Conocido como el ‘Rey de los Tés’, el Té Blanco procede de jardines sagrados y cosechas limitadas y durante años ha estado reservado para emperadores. En primavera cuando los brotes empiezan a despuntar llega la hora de recolectarlos. Unos brotes que se conservan enteros, ya que el secado de la cosecha se realiza al sol de forma natural. La ausencia de oxidación le convierte en el Té más rico en antioxidantes. Es probablemente el más caro del mercado. Un sabroso lujo bajo en teína distinguido por su originalidad. Sus propiedades hacen que sea ideal para las migrañas, ayuda a la concentración y es depurativo. Dada la elegancia y distinción de su sabor se recomienda no mezclar.

Prepáralo
Para disfrutar de un buen té hay que seguir unos pasos básicos, pero esenciales para garantizar que su aroma y sabor lleguen frescos y puros a la taza. Un ritual sagrado que, en el caso del Té Blanco, exige que tengas en cuenta las siguientes indicaciones:

Cómo preparar un buen téCantidad
Una cucharada de postre por taza (2-3gr.)

Temperatura agua
Calentar el agua a 80ºC. Es importante que no llegue a hervir.

Elaboración
Coloca el filtro con el té sobre la tetera y vierte el agua caliente. Dejar reposar 3 minutos.

Te sentará bien, te sentirás bien
¿Tiene realmente el Té Blanco la propiedad de hacer que tu piel parezca más joven y radiante? O simplemente, ¿está delicioso? Desenmascaremos sus secretos.

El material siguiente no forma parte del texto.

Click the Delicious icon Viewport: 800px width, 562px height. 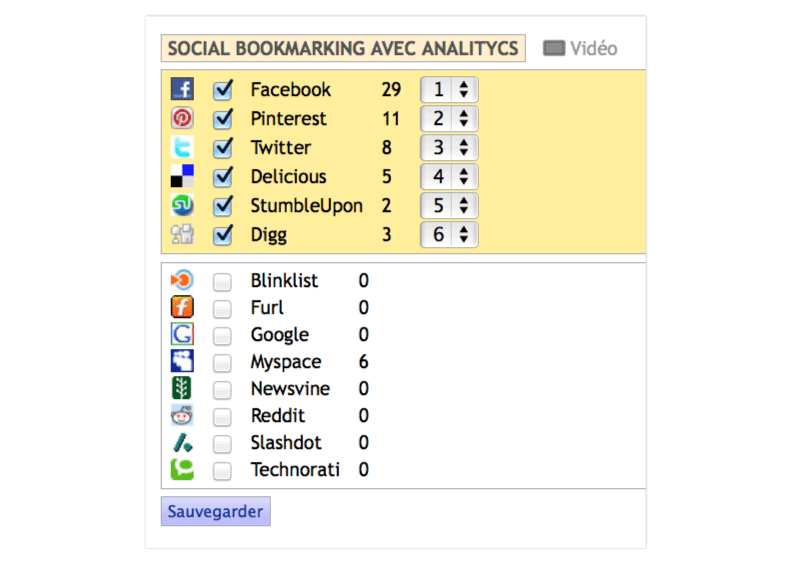182,176
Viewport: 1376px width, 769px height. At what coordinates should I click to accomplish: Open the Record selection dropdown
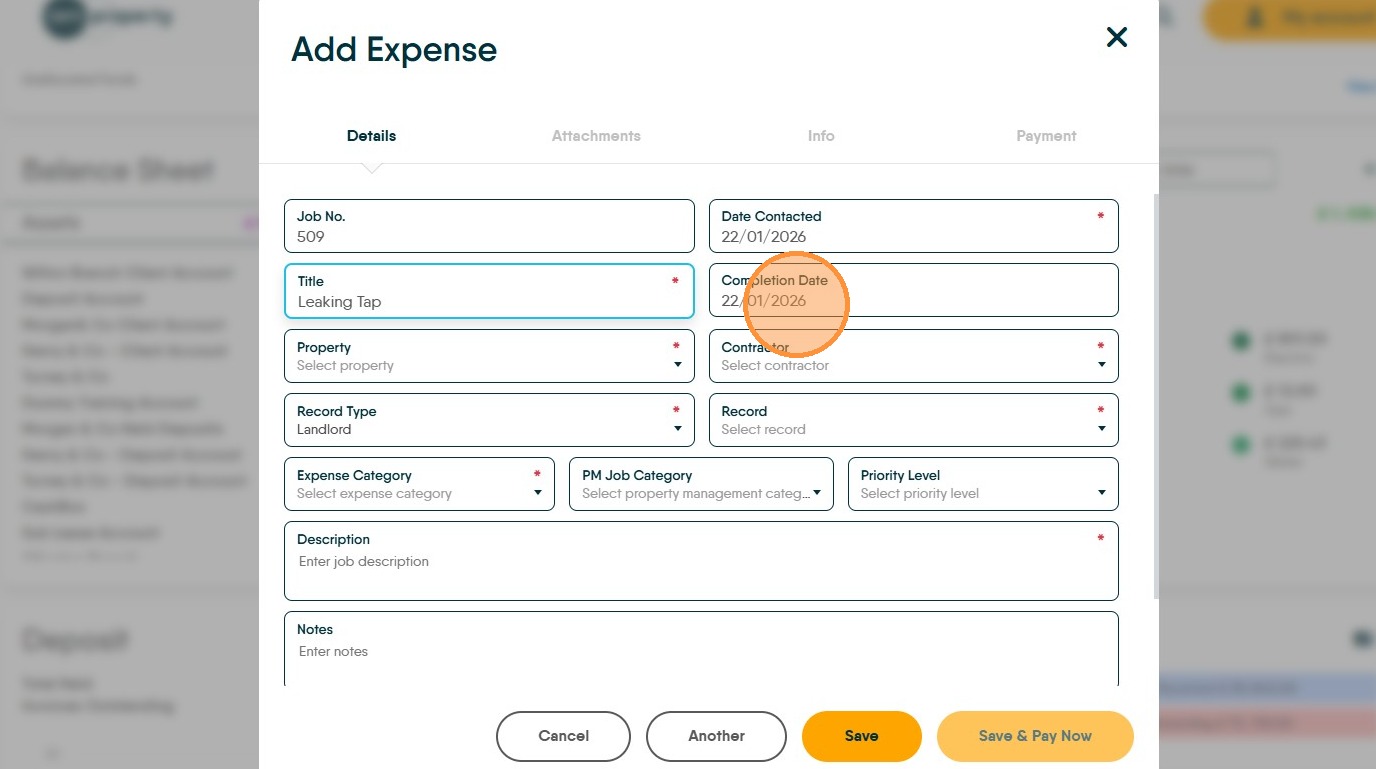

La gran cantidad de polifenoles que tiene el Té Blanco es la razón por la que aumenta las defensas de nuestro organismo y combate el envejecimiento celular.
Su alto contenido en flúor nos protege contra las caries dentales.
Es un gran aliado de la concentración y la memoria.
Ayuda a reducir los niveles de colesterol ‘malo’ (LDL)
Contribuye a disminuir el riesgo de padecer enfermedades cardiovasculares.